Context of MessageStore design task
timfox Dec 1, 2005 4:47 AMI just wanted to summarise this since I know this is a complex discussion that could probably do with being put in context.
I think this may be useful, especially for people getting up to speed with this subject.
I have extended this somewhat to include a quick summary of the lazy loading queues idea which is a related subject, even thought the task at hand (for now anyway) is to design and provide a default implementation of the Message Store not implementation of lazy loading queue functionality, but I think this provides a background to how the message store fits into the whole picture.
(Adrian/others please correct any inaccuracies I have made)
In order to cope with very large queues/subs (currently all message refs for queues are stored in memory at once), Adrian came up with the idea of lazy loading queues:
With lazy loading queues/subs, we have "special references" in each queue / sub. When one of these special marker references are read from the front of the queue, they cause the next n message references to be loaded into the queue followed by another marker.
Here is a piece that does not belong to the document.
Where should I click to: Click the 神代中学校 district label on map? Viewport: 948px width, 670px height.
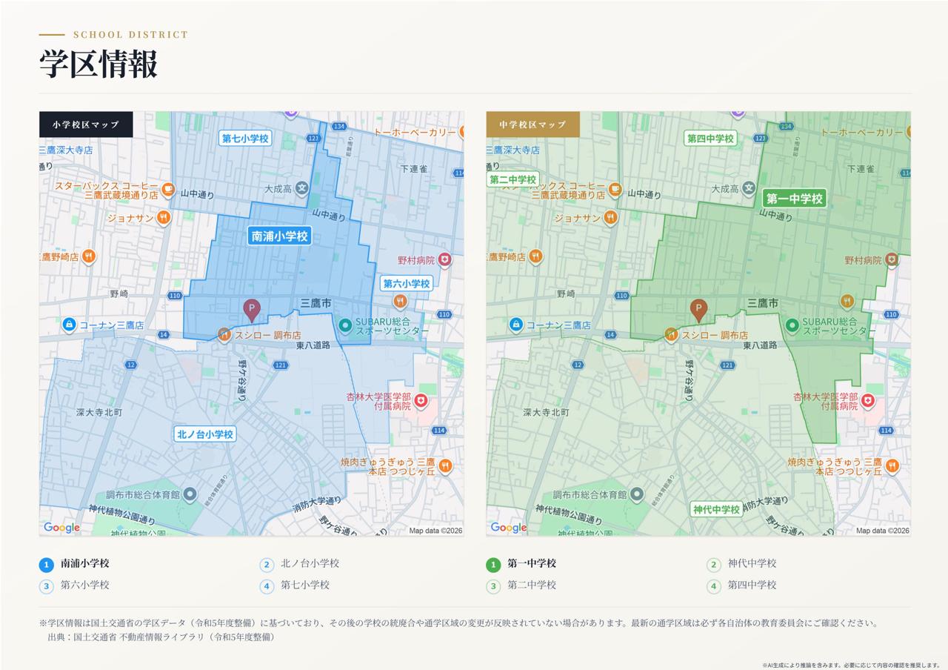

Also the messages corresponding to those message references are themselves are loaded into the message store. (In some cases they may be in the store already since a queue/sub can maintain a reference to the same message).
(The loading could be done in a different thread to smooth out any big pauses for the client??)
The value of n for a particular queue can be configured by the user to suit the operational characteristics of the queue. (Size of messages/expected throughput etc.)
If messages are sent to a queue and there are already more than n messages in that queue, they go straight in the persistent store (even in the case of a non-persistent message!) and no reference is added to the queue.
So this means if the value of n is tuned well for a particular queue, and the messages in that queue have a similar size then we should be able to avoid running out of memory in the message store in most cases. :)
However, if the message store *does* start running out of memory , which messages should it evict first?
It's likely a default implementation would want to evict those messages that have been in the store the shortest amount of time since they are towards the back of the queues (MRU). (Needs to be pluggable)
I guess we should also be able to support eviction of messages in batches (i.e. batch updates in the db for performance). We should also know if a message is already in the db or not without making a db hit at passivation. (E.g. persistent messages will already be there and non-persistent may not) (Again, pluggable)
When memory usage recovers how do we load messages back into the store? (Again, pluggable)
Perhaps we don't bother and just wait until the message is actually accessed, this is simple and perhaps should be out default implementation.
Other implementations could get more complex. We could batch load a subset of the same messages we evicted back into the store in order to utilise free memory well.
This means we would need to keep track of the ids of the messages we evicted. When loading them back in we may not be able to load them all back in since free memory may not have recovered to the same level it was at before.
In order to know how many to load we would need to store some kind of cumulative message size in the db. (SELECT * from message_refs where cumulative_size < xyz). This all gets complicated and it's my feeling which should probably just stick to a simple default impl for now.
As Adrian has pointed out it's key that the message store needs to be designed such these policies are all pluggable, (of course we need to provide a default implementation too).
Alex is coming up with a design that supports eviction, memory management, etc. pluggably.
It's possible that treecache could be used to provide part of a default implementation. (To be investigated)